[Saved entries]
....

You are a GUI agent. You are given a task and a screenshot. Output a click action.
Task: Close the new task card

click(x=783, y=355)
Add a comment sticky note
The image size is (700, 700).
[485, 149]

....

> Aim of the exercise
Every line of the data should be output exactly as it was given.

> Answer space
You are a GUI agent. You are given a task and a screenshot. Output a click action.
Task: Close the new task card

click(x=783, y=355)
Add a comment sticky note
The image size is (700, 700).
[485, 149]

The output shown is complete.